Offenbar ist es der Besitz fester Wohnungen, welcher die erste Bedingung der Civilisation bildet. Sobald das Jäger- und Nomadenvolk sich an den Boden gefesselt hat, strengt es auch seinen Scharfsinn an, denselben urbar und nutzbar zu machen, seine Production zu erhöhen und mehr Nahrungsstoff aus der Umgegend zu ziehen, als diese freiwillig bieten würde. Mit dem Zusammenwohnen muß auch eine gewisse Ordnung, ein gesellschaftlicher Verband entstehen, der vielleicht im Anfange sich nur auf die Familie beschränkt, bald aber sich ausdehnt. Wenn man bedenkt, daß in den Seen und Torfmooren der Schweiz allein jetzt über dreihundert Pfahlbauten nachgewiesen worden sein mögen, daß der Bieler- und Neuenburger-See überall den Ufern entlang mit solchen Bauten, deren Flächenraum oft großen Dörfern entspricht, förmlich bespickt erscheinen; daß außerdem noch ganz gewiß auf dem Lande Ansiedlungen waren, da man einerseits bei Zürich am Ebersberge eine solche gefunden hat, anderseits menschliche Gebeine in der Umgebung der Wasserbauten fast gänzlich fehlen: so kommt man unwillkürlich zu dem Schlusse, daß diese Bevölkerung eine ziemlich zahlreiche gewesen sein muß, in gesellschaftlichen Beziehungen lebte und Ackerbau und Viehzucht zu treiben genöthigt war, um auf so beschränktem Raume sich nähren zu können.

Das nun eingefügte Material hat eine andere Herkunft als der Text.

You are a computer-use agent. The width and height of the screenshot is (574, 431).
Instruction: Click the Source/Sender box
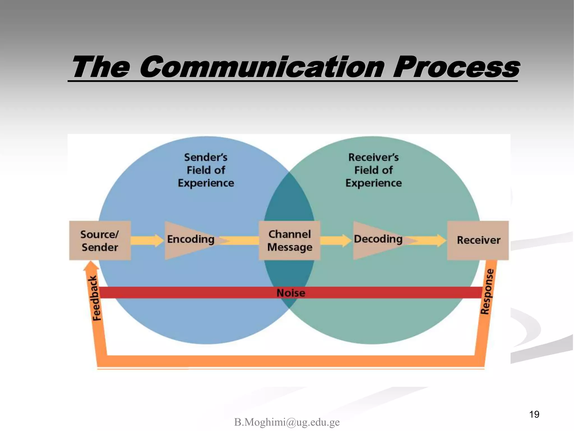point(100,240)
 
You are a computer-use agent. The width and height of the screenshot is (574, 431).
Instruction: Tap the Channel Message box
point(290,240)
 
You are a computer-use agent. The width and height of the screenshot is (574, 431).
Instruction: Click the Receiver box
point(478,240)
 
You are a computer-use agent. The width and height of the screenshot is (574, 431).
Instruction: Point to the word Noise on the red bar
point(291,293)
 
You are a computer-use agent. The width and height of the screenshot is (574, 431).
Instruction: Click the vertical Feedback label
point(96,298)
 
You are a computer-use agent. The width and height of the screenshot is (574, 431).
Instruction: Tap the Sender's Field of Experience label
point(206,170)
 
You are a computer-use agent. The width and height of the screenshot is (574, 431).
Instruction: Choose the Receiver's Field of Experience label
point(373,170)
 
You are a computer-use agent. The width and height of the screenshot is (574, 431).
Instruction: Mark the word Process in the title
point(456,67)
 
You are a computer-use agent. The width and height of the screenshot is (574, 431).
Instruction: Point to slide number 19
point(534,414)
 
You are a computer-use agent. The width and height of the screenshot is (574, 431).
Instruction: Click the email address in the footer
point(287,422)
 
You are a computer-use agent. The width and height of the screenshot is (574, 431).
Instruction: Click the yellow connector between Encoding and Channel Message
point(241,240)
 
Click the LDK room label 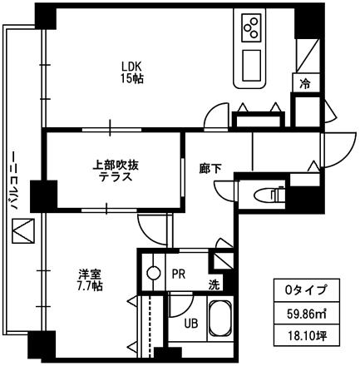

Der Fortschritt der Cultur läßt sich besonders an den Hausthieren, an der Landwirthschaft und den Gewerben nachweisen. Der Hund, der auch in den ältesten Zeiten der dänischen „Küchenabfälle“ vorhanden war, findet sich überall in der Schweiz; eine eigene Schweinsart, das Torfschwein, dessen Nachkommen jetzt kaum noch in den Thälern um den Gotthardt gezüchtet werden, findet sich anfangs nur wild, später aber in gezähmtem Zustande vor; das Wildschwein bleibt lange noch wild, erst in Concise gegen das Ende der Periode, die wir als die Epoche der Steinpfähler bezeichnen können, kommt es[WS 1] gezähmt vor und scheint dort als zahme Hausthierrace eingeführt worden zu sein. Der Wisent oder Auerochs, der jetzt noch in den polnischen Wäldern lebt, ist niemals gezähmt worden; der nicht minder große Ur hat sich zur friesischen Rindviehrace einigermaßen umbilden lassen, zeigt sich aber in der Steinzeit nur selten gezähmt. Dagegen giebt es eine kleine Rindviehrace, am ähnlichsten vielleicht dem noch jetzt in Algier gezüchteten Kleinvieh, die Torfkuh, welche allgemeines Hausthier wurde und die bekannte Schwyzer Race oder das Braunvieh der Schweiz gebildet hat. So haben also die Steinpfähler das Schwein und das Rind – aber auch das Schaf und die Ziege fehlen nicht. Letztere unterscheidet sich nicht von der gegenwärtigen, das Schaf aber hatte ziegenähnliche Hörner und scheint sich noch

Anmerkungen (Wikisource)

  1. Vorlage mit Doppelung "in Concise"
Empfohlene Zitierweise:
verschiedene: Die Gartenlaube (1864). Ernst Keil’s Nachfolger, Leipzig 1864, Seite 726. Digitale Volltext-Ausgabe bei Wikisource, URL: https://de.wikisource.org/w/index.php?title=Seite:Die_Gartenlaube_(1864)_726.jpg&oldid=- (Version vom 15.9.2022)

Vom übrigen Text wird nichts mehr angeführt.